● **SOURCE EXCERPT**:
# Showing / Shaving Tips



## Greylady (Mar 28, 2012)

In showing your goat, I know they are shaved. How do you get those udders so smooth? Are they shaved or do you use some type of hair removal stuff? What are some tips on getting your goats groomed for showing. Types of blades, clippers? Do you shine them up with showshine products?


----------



## Horsehair Braider (Mar 11, 2011)

When doing udders I use a very fine blade. I've got a 30, so I use that... but if I had something even finer, like a 50, I'd use it. On the bodies I use a 10, again, because that is what I have. I was advised by a very experienced person to use a 6 or even a 4 on black animals. And in fact I saw someone, right at a show, clip an animal with (I think) a 4, and then show the goat the next morning. She looked terrific. She was black, and you could not see any marks on her at all. She was jet black when he was done, and not grey or bald looking like they can be if you use a finer blade.

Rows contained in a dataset

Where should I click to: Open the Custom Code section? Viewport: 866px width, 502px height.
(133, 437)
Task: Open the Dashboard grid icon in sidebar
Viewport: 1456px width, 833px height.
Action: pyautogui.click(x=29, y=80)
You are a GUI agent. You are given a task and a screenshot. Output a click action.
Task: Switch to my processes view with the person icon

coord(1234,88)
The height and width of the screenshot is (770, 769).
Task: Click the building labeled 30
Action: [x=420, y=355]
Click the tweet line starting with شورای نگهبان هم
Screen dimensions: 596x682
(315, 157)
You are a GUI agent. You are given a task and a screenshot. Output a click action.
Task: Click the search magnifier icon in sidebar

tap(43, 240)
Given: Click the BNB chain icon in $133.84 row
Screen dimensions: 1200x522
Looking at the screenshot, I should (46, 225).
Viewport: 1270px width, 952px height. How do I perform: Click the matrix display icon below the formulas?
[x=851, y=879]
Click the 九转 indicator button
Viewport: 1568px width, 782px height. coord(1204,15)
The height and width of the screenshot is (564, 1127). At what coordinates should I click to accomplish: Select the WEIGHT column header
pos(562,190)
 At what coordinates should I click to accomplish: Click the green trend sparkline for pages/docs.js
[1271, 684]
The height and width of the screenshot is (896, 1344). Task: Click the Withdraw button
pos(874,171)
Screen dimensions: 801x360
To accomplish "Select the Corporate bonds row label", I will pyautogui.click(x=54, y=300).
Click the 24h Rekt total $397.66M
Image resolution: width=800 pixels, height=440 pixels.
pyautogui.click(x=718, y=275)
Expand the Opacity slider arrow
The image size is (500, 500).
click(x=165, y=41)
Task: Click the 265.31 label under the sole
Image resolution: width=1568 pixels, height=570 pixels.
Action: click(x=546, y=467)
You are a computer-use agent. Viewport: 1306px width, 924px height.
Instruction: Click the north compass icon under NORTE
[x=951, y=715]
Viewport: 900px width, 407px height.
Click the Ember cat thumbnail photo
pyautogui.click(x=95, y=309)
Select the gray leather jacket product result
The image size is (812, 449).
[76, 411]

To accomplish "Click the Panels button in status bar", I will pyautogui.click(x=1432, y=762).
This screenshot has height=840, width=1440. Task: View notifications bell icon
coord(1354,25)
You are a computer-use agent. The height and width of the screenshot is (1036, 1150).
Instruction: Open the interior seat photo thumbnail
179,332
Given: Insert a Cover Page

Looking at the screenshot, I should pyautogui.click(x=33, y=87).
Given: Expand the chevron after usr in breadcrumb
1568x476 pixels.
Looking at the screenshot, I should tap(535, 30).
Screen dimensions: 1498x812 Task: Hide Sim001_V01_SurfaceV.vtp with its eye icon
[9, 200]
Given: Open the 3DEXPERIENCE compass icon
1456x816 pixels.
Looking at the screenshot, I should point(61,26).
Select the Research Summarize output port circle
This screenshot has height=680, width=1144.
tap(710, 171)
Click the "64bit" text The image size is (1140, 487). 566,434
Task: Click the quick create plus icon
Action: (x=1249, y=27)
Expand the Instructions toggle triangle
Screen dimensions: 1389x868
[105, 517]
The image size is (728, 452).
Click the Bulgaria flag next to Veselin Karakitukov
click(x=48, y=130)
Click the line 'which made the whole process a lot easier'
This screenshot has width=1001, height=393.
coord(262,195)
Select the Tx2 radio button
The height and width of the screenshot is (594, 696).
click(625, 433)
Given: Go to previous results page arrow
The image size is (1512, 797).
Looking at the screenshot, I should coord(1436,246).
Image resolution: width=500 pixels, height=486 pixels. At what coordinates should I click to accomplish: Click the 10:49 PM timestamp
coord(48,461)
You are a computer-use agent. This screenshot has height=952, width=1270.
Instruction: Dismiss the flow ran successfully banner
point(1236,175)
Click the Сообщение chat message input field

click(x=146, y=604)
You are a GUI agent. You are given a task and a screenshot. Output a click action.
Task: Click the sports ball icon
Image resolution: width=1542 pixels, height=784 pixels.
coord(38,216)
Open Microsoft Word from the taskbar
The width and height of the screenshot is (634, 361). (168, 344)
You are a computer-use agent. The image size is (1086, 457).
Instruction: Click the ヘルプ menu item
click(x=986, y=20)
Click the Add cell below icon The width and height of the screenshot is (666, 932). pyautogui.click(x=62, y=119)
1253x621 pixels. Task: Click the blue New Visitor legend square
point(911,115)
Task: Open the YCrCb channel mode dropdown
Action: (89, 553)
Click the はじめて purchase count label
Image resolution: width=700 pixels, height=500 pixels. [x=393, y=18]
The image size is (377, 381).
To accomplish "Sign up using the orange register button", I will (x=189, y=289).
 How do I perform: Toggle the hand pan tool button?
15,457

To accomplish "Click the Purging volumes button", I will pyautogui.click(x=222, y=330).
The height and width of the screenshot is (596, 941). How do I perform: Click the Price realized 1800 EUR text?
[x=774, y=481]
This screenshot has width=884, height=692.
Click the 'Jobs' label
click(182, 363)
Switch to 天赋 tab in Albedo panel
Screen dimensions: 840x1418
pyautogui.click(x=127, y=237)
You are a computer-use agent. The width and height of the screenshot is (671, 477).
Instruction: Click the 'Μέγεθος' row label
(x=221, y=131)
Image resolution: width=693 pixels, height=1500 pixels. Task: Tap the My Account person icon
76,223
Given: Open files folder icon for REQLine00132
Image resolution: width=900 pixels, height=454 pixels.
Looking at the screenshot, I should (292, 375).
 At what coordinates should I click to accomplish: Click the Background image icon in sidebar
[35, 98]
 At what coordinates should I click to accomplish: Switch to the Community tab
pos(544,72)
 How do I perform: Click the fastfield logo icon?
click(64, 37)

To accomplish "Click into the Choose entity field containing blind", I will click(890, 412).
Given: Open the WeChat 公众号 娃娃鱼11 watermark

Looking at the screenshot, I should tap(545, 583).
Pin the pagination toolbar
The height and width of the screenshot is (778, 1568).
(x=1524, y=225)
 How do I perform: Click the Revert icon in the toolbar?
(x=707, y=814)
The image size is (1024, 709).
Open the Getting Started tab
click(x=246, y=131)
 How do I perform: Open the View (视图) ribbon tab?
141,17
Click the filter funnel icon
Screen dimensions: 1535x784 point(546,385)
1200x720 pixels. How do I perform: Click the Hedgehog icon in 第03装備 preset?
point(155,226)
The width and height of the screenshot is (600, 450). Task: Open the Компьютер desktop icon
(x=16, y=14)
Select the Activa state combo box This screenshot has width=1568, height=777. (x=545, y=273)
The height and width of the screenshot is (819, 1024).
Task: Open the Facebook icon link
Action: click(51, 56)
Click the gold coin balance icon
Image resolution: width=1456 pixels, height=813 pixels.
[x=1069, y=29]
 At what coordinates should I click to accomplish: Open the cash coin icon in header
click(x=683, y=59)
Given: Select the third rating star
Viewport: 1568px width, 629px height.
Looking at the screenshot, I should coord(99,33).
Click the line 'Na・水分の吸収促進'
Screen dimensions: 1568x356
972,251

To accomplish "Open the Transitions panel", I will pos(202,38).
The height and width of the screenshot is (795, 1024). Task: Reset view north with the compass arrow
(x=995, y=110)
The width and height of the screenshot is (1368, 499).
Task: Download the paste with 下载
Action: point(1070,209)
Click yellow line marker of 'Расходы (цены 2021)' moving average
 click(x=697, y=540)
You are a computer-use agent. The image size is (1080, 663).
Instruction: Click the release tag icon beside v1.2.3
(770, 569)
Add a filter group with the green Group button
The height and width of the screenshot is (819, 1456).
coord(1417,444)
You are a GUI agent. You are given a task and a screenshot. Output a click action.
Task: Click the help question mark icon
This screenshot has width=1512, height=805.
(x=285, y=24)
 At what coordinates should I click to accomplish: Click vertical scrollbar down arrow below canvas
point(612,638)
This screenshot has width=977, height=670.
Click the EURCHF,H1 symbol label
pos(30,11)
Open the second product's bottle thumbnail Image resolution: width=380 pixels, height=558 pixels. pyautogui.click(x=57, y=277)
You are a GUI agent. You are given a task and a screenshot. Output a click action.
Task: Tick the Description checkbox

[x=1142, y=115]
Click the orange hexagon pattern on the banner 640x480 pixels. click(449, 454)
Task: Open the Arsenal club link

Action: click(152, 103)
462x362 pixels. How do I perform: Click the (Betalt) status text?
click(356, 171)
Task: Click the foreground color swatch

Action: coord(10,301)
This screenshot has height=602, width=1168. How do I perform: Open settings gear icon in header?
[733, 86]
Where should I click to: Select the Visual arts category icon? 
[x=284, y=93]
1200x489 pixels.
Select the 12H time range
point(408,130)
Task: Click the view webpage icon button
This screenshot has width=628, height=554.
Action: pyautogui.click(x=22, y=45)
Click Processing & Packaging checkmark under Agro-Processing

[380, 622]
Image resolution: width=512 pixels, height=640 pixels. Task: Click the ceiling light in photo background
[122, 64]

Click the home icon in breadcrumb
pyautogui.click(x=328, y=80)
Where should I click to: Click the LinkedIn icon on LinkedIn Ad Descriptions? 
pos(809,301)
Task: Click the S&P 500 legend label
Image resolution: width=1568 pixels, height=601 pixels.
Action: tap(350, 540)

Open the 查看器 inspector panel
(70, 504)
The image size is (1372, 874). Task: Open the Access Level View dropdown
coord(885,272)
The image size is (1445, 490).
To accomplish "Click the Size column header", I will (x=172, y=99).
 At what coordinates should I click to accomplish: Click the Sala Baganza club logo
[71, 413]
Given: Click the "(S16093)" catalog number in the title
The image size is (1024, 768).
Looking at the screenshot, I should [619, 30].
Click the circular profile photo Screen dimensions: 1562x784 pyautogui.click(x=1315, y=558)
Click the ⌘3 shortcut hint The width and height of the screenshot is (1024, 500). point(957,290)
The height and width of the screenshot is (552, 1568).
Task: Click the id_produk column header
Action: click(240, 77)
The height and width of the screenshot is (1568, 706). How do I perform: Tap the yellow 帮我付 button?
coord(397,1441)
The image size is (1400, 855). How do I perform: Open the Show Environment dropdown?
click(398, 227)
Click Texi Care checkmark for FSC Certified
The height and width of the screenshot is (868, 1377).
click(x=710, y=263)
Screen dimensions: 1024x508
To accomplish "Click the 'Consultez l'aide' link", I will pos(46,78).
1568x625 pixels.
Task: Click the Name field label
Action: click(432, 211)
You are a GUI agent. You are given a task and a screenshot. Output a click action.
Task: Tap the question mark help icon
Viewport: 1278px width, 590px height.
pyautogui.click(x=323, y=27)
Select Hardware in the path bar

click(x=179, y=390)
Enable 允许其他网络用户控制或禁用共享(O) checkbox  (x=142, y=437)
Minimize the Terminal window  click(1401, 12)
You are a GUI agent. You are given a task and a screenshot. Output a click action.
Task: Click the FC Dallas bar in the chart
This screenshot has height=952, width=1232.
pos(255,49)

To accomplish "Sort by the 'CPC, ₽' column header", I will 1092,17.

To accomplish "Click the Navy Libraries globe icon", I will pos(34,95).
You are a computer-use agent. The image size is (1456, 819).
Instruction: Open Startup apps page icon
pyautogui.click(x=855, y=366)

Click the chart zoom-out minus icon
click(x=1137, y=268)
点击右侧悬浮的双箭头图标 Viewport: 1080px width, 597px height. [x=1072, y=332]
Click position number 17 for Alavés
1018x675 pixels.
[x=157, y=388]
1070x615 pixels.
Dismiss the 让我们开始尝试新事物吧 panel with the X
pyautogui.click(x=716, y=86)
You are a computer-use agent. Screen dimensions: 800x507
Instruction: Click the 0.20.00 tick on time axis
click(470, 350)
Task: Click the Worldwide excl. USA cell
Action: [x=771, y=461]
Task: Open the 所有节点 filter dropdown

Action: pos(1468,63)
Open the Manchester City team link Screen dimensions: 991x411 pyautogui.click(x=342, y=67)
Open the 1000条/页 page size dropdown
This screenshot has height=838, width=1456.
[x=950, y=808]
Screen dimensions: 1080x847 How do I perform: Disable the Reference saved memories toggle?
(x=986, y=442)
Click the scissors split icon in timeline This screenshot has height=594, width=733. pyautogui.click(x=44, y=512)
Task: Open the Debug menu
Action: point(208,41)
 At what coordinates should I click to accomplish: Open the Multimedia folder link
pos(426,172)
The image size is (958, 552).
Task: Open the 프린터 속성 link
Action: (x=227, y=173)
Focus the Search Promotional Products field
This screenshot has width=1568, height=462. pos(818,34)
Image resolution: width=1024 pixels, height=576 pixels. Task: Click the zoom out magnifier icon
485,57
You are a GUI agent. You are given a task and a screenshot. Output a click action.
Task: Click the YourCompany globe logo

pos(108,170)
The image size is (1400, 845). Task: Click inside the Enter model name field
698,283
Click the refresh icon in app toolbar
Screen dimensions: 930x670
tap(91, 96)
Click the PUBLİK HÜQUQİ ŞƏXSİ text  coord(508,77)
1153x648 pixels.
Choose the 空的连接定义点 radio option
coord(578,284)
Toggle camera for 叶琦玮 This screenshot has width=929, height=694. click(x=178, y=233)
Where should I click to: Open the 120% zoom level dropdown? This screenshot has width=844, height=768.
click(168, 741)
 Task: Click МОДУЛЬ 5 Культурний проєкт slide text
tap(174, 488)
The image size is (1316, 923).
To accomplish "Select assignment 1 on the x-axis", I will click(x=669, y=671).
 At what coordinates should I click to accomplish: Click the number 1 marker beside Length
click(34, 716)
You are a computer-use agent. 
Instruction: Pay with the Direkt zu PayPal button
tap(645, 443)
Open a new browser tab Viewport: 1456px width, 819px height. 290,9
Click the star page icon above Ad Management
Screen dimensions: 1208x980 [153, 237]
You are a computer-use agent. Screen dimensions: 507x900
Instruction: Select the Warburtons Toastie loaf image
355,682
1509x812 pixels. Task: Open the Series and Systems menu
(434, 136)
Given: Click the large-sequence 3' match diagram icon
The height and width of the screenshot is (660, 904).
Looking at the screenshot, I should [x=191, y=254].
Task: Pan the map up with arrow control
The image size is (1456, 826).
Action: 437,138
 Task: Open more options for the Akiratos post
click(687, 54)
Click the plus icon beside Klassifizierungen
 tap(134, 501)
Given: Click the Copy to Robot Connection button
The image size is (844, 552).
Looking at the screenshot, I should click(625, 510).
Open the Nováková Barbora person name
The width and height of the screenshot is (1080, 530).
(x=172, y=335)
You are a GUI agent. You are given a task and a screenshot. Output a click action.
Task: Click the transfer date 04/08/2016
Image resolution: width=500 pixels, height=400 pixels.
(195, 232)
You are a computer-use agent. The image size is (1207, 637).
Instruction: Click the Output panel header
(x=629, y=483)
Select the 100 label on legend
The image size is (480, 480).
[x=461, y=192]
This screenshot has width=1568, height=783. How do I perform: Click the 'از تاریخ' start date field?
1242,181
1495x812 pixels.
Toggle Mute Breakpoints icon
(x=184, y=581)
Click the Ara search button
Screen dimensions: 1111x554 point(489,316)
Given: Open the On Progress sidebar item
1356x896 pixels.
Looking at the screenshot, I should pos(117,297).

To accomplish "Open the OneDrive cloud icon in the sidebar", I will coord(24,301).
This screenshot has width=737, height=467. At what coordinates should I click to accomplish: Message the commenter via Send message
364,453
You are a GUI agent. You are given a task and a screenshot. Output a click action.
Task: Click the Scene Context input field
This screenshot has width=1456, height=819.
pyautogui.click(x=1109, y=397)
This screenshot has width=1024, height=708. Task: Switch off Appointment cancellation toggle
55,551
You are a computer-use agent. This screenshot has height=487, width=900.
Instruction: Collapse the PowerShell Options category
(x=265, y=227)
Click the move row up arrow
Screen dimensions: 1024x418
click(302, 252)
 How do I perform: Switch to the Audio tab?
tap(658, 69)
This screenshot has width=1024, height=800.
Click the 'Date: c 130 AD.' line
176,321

● **EXERCISE**: In the goat-shaving thread, which blade sizes was the respondent advised to use on black animals?

● **PROBLEM SOLUTION**: A 6 or even a 4.